09-01-2015, 05:39 AM
(08-23-2015, 09:23 AM)BrokenSoul Wrote: Where is my light?Broken soul, the speaker's emotion in this poem is palpable. The anger and resentment come through strongly which is great, but the poem is lacking in places. I like the image of the lights still flickering in the first stanza, the love/light has not been fully extinguished despite the hurt the poet feels. I feel like this image and idea could be developed a bit, possibly create a richer image of the light and how it came to fade. I also think the question in the first line is a bit redundant, if flickers remain, then the light is not essentially lost just dimmed.
It once burned hot,
But only flickers remain.
The love that once warmed me,
Now flows through another.
Darkness falls.
Anger and despair are my present.
My past was a lie.
So what is my truth?
Ignorance is my bliss,
But that is a facade.
Truth can be seen...and felt.
In the penultimate stanza, I think that rather than just stating that anger and despair is what the speaker feels try to show this idea through more detailed imagery.

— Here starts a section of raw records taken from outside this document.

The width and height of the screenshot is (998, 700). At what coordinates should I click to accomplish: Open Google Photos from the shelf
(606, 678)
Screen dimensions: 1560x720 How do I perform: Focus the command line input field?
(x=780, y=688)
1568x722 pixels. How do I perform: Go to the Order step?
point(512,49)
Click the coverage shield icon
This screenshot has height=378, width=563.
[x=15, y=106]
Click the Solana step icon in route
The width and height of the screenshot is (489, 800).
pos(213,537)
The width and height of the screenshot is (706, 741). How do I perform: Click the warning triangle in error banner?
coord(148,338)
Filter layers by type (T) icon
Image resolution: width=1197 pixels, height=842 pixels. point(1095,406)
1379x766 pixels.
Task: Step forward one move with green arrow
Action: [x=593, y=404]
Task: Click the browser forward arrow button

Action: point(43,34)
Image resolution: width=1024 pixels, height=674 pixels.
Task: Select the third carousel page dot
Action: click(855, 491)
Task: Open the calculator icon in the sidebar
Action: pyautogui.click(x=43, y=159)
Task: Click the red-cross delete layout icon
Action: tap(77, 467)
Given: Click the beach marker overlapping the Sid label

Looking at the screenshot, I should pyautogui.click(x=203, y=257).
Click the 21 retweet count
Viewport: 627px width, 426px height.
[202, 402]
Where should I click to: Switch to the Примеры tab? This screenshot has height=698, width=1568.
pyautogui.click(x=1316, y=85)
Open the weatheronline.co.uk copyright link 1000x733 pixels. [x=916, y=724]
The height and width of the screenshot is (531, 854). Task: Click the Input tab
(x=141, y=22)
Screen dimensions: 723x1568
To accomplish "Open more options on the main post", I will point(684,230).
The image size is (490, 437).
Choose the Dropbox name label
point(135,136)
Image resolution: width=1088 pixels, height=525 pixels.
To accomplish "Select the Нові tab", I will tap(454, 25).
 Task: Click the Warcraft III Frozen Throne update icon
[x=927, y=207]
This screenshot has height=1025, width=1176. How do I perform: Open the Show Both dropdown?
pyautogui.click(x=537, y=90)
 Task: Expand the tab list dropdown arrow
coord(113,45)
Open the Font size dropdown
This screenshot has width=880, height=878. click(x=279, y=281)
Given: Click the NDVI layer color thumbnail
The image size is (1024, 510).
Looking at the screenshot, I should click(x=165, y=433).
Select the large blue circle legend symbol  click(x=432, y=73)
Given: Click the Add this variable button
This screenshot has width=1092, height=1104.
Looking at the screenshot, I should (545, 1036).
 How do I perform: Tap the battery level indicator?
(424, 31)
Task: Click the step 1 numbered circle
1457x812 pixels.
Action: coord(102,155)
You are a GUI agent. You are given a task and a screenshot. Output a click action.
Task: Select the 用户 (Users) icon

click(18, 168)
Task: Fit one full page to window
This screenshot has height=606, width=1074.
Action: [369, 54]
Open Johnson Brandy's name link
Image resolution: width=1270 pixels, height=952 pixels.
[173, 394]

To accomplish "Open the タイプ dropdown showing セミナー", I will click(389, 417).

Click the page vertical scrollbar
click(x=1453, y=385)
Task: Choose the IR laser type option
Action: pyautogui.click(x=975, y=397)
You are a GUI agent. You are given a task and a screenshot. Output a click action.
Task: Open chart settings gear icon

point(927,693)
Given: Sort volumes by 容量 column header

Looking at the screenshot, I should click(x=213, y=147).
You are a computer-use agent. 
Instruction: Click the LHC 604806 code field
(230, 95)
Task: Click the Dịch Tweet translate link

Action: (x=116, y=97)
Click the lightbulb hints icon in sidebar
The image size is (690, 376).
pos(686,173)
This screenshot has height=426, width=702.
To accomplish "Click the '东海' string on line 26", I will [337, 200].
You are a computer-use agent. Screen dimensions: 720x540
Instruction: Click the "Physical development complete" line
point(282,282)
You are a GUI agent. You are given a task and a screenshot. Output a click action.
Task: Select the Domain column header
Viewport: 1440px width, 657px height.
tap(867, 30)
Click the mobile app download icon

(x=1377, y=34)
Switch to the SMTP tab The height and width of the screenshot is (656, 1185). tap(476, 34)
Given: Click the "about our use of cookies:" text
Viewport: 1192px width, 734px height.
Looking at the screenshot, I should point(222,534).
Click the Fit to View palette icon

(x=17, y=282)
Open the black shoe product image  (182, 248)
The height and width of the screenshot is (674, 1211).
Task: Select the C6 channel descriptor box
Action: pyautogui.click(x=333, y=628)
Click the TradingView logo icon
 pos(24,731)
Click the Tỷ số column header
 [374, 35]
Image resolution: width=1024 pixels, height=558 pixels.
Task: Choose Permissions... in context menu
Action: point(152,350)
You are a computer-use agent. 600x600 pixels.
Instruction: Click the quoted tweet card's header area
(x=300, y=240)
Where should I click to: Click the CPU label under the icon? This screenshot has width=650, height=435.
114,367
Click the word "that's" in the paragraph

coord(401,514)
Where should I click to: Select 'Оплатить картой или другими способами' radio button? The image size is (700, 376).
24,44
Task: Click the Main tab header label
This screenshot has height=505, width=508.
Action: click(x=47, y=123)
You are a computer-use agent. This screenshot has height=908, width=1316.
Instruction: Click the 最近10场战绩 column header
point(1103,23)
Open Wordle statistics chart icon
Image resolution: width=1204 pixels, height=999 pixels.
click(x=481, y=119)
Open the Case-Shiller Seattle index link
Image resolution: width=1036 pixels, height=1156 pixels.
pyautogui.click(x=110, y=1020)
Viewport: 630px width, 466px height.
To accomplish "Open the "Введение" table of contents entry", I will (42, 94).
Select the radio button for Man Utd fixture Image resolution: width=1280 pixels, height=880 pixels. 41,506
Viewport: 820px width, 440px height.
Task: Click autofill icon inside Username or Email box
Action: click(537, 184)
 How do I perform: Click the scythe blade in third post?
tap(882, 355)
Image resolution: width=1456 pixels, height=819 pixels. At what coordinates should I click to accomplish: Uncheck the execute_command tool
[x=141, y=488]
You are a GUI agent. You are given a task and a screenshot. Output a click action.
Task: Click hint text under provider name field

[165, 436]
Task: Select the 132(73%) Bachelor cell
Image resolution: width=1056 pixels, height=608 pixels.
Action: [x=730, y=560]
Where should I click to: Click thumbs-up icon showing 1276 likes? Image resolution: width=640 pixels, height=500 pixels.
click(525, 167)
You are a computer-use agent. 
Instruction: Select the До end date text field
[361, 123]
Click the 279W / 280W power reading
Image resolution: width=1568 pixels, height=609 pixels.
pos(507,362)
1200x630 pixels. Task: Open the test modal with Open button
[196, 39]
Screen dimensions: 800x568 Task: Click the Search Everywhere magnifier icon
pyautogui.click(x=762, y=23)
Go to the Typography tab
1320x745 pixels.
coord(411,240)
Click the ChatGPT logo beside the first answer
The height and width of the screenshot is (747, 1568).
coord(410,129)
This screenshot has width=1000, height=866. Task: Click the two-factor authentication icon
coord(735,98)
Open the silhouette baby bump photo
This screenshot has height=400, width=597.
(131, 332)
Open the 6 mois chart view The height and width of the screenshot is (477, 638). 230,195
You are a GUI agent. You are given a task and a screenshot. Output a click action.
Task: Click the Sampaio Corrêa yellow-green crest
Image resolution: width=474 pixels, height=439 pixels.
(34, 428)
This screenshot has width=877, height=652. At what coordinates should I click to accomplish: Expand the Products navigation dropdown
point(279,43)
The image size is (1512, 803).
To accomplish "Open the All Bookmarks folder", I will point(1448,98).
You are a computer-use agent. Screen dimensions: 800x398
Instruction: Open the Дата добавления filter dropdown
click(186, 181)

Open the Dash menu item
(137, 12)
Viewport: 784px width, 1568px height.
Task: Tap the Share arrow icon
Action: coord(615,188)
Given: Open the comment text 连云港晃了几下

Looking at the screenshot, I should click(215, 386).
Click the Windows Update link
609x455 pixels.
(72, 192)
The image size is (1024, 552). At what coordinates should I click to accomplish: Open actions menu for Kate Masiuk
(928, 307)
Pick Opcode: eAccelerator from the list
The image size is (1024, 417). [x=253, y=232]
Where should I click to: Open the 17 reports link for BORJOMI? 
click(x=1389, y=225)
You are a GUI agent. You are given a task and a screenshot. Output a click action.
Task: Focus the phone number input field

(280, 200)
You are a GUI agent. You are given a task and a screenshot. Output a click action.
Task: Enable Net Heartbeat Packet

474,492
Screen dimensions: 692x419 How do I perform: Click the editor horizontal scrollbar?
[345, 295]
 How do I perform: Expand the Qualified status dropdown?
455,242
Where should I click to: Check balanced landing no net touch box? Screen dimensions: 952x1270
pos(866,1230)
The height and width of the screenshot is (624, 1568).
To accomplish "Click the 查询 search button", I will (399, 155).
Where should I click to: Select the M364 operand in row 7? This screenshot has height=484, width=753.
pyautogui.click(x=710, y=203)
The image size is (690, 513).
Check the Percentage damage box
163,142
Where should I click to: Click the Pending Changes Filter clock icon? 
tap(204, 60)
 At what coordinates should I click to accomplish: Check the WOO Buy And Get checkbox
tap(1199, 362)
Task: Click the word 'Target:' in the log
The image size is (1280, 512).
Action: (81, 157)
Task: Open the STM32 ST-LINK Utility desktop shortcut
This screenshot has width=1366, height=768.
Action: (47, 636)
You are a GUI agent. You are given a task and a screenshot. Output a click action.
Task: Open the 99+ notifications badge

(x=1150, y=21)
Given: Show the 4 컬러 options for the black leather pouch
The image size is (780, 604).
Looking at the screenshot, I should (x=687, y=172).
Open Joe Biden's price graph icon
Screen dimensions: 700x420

Perhaps, the image of a person curled up in pain, or a tear stained face - something like that. I also think the stanza could do without the "so" for example:
My past was a lie.
What is my truth?
The feeling and emotion is clearly there but try to make the poem richer and more powerful, so that the reader can not only see that the speaker is in pain but actually feel this pain for themselves.